Pete Riley (Taylor Handley), a seventeen year old working at the local multiplex, is excited that the theater is hosting a major movie premiere with many Hollywood celebrities in attendance. Aiming for a promotion, to land the money he thinks necessary to court the girl of his dreams, Pete goes all out to ensure the big night goes off without a hitch. Only to be saddled with watching over his movie obsessed younger siblings: Karen (Caitlin Wachs) and Brian (Jacob Smith) while single mom Julie (Corinne Bohrer) goes out on a date. As if keeping the kids in line and pacifying irate manager Shawn MacGibbon (Rich Hutchman) were not stressful enough the theater suddenly erupts into mayhem. Poor Pete struggles to cope with malfunctioning popcorn machines, disappearing staff and technical difficulties plaguing every screen. All seemingly caused by a mysterious masked figure roaming the halls only to vanish without a trace. Junior detectives Karen and Brian are on the case, intrigued by the legend of a mysterious Phantom rumoured to have haunted the old movie theater and now seeking revenge.
Such is the potency of the premise devised by French author Gaston Leroux, The Phantom of the Opera has arguably as many contemporized 'reboots' as faithful period adaptations.

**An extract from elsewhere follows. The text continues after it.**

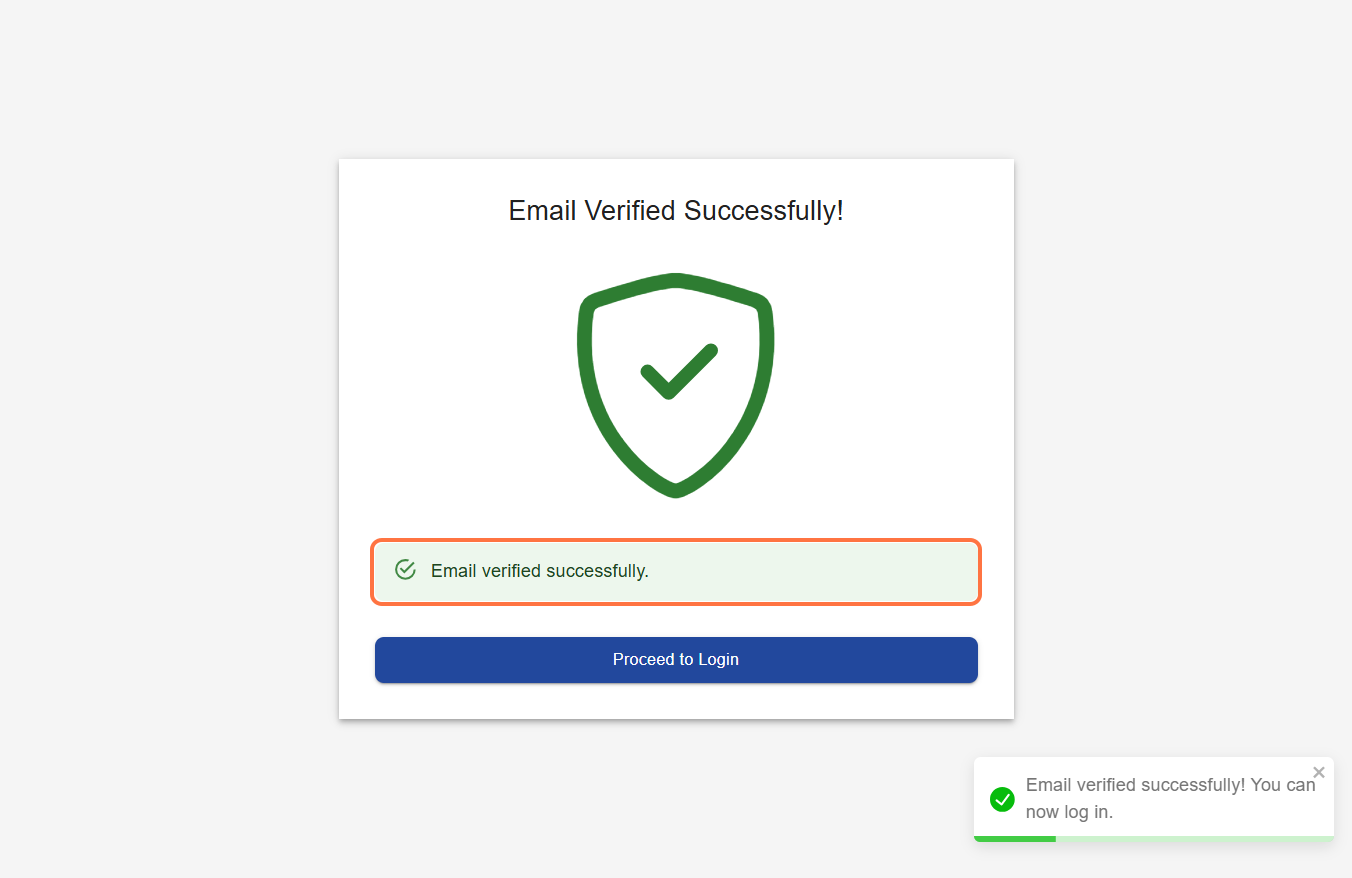Image resolution: width=1352 pixels, height=878 pixels.
Task: Click the orange-outlined success alert box
Action: coord(676,572)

Joining the ranks of The Phantom of Hollywood (1974), Brian De Palma's excellent Phantom of the Paradise (1974) and Phantom of the Mall: Eric's Revenge (1989) we have Phantom of the Megaplex. One of Disney Channel's more fondly remembered spooky TV movies, it aired originally on Halloween in 2000. Although all but the most easily perturbed children will find it thoroughly lighthearted and largely scare-free the film has other merits. Infused with a disarmingly sincere love of cinema and, more unusually, the venues in which movies are screened the film delivers a surprisingly accurate depiction of what it is like to work in a multiplex. Particularly in the late Nineties. Capturing the tween-friendly milieu in all its gaudy glory, the film marvels at the shiny computer controlled joys of the multiplex the way older movies wax nostalgic about Radio City Music Hall. Back in 2000 old movie theaters had been largely usurped by blander, more impersonal and corporate multiplex chains. Yet for a generation of millennials for whom streaming services have all but eclipsed the theatrical experience, Phantom of the Multiplex has its own unique nostalgic charm.

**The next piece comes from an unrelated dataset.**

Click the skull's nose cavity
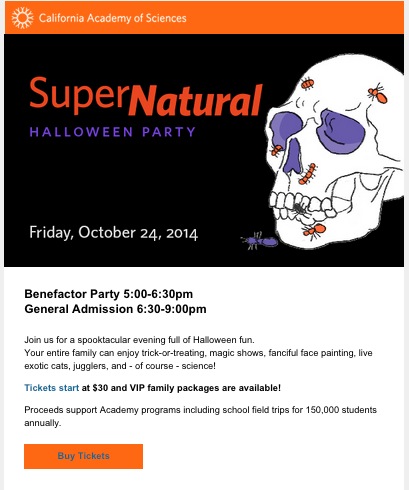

Writer Stu Krieger - who moved from Seventies teen dramas Goodbye, Franklin High (1978) and Hanging on a Star (1978) to a long career scripting animation (The Land Before Time (1988), A Troll in Central Park (1994) and Disney TV fare - assembles a fairly nuanced, peppy narrative populated by likable, well-defined characters that, refreshingly for this sub-genre, don't come across like cartoons. The central theme that movies reconnect us with the joy in life is tied in with Pete's growing realization that obsessing over his career path has made him miss out on his own youth. While Pete's romantic subplot is under-developed (love interest Caitlin (Heather Bertram) barely has any lines let alone personality) the relationship between big brother and amateur sleuths Karen and Brian proves ultimately more heartwarming. In the midst of zany comedy antics the script also features a scene wherein two characters have a disarmingly truthful conversation about how families cope with loss crouched in a cheesy metaphor about horticulture. Just one example of Krieger's snappy and winningly offbeat dialogue.

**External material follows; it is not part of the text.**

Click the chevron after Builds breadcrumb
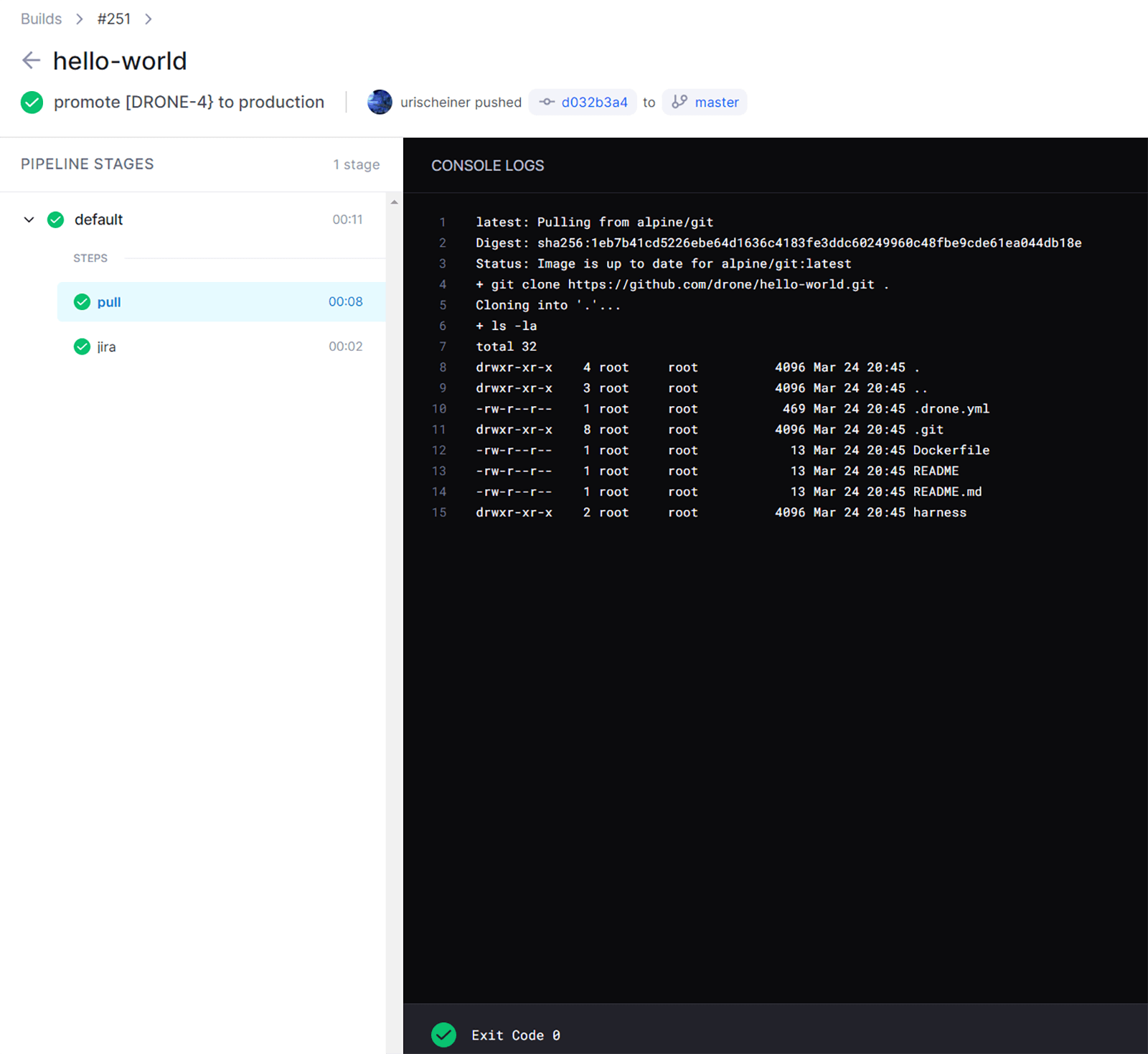This screenshot has width=1148, height=1054. point(78,19)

If the shiny, sanitized Disney Channel palette somewhat hinders the film's efforts to weave a spooky atmosphere, director Blair Treu still manages to pull off the odd suspenseful moment. And then there is Hollywood legend Mickey Rooney as Movie Mason, an elderly stalwart of the theater and self-styled custodian of 'movie magic.' He functions as both a red herring and mouthpiece for various pithy and charming lines about the wonder of cinema ("Life is like a good movie. Every moment should be savoured"). And also performs a rendition of that old Johnny Mercer favourite: "Hooray for Hollywood." Maintaining a lively pace with a likable level of slapstick invention and heart, Phantom of the Megaplex gallops along to a fun climax wherein a sword-wielding Pete leaps atop a giant inflatable Godzilla as it stomps through the film premiere. You don't see that every day.